Contaminated Drug for Joint Pains Leads to Meningitis Outbreaks


Several states are alerted by meningitis outbreaks due to methylprednisolone acetate, a kind of infected steroids. Methylprednisolone acetate injections are usually used to treat joint pains and other related disorders. Some also use this drug as a treatment for other purposes, such as blood disorders, some types of cancer, eye and skin disorders and problems with the immune system.

However, the batch of drugs received by several states including Florida, Tennessee, Georgia, North Carolina, Connecticut, Maryland, Michigan, Minnesota are tainted by methylprednisolone acetate. This drug was given to patients complaining of joint pains and back problems.

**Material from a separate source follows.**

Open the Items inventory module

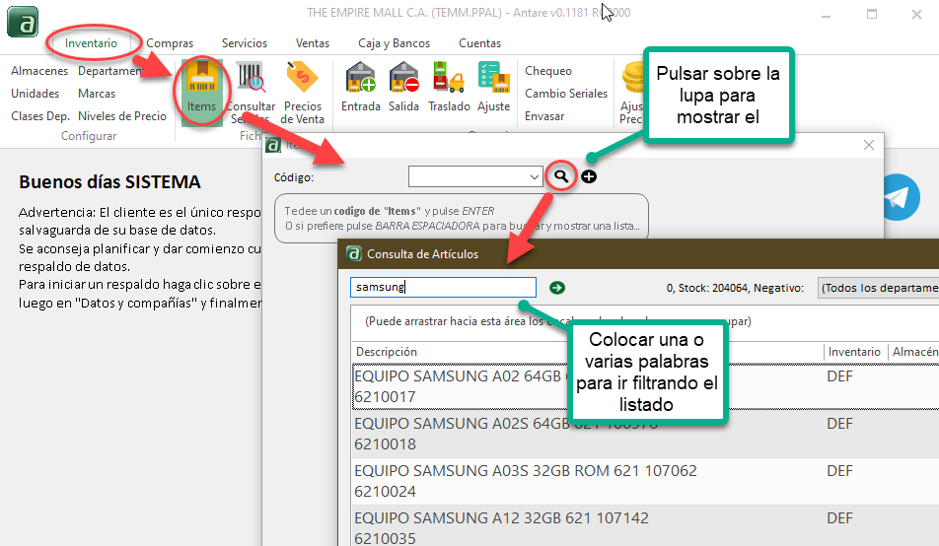click(x=201, y=90)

Contaminated Drug for Joint Pains

The said tainted medication was administered between July 8 and September 28 this year. As of October 8, the Escambia County Health Department issued a press release saying 200 out of 300 patients were injected with the drug during the specified time frame. However, this number remains to be tentative as the investigation is still ongoing.

Symptoms to Look Out For

People who might have injected with this contaminated drug are advised to look out for symptoms like:

  • Increased redness, swelling, inflammation and pain in the treated joint
  • A bad case of fever, headaches and other stroke-related symptoms.

Patients are advised to consult their health care provider as soon as these symptoms are observed.

According to Dr. John Armstrong, Florida State Surgeon General and Secretary of Health, fungal meningitis is not contagious and can be transferred from one person to the next and that these meningitis outbreaks are potentially caused by a contaminated medication like methylprednisolone acetate.

In a press release issued on October 8 by the Florida Department of Health, communicating with several medical communities is already ongoing to share and disseminate information regarding the outbreak. Hal S. Pineless, DO, FACN, of the Florida Osteopathic Medical Association, said that the situation is very critical and that their office of Osteopathic Medical Association will continue to collaborate with the Department of Health to protect the patients of the state.

Confirmed Cases and Deaths Plague Several States

Unfortunately, on October 9, several deaths have already been reported in some states affected by the meningitis outbreaks. John Dreyzehner, MD, MPH Tennessee Health Commissioner reported that out of the 39 confirmed cases of fungal meningitis, 6 of them resulted to death.

Furthermore, there are also six confirmed cases in Florida, particularly in Marion County and one confirmed death of a 70-year old patient. The patient was said to have passed away in July, long before the outbreaks were discovered. John Armstrong later issued a statement relating his condolences to the family and stated his commitment to continue the investigation regarding the matter. He is also encouraging everyone to look out for the symptoms and get medical assistance as soon as something suspicious occurs. Lastly, Armstrong said that no more drugs, may they be steroids or not, coming from New England Compounding Center will enter the state of Florida.

New England Compounding Center is said to be the source of the infected steroids. Further investigations are still ongoing within infected states.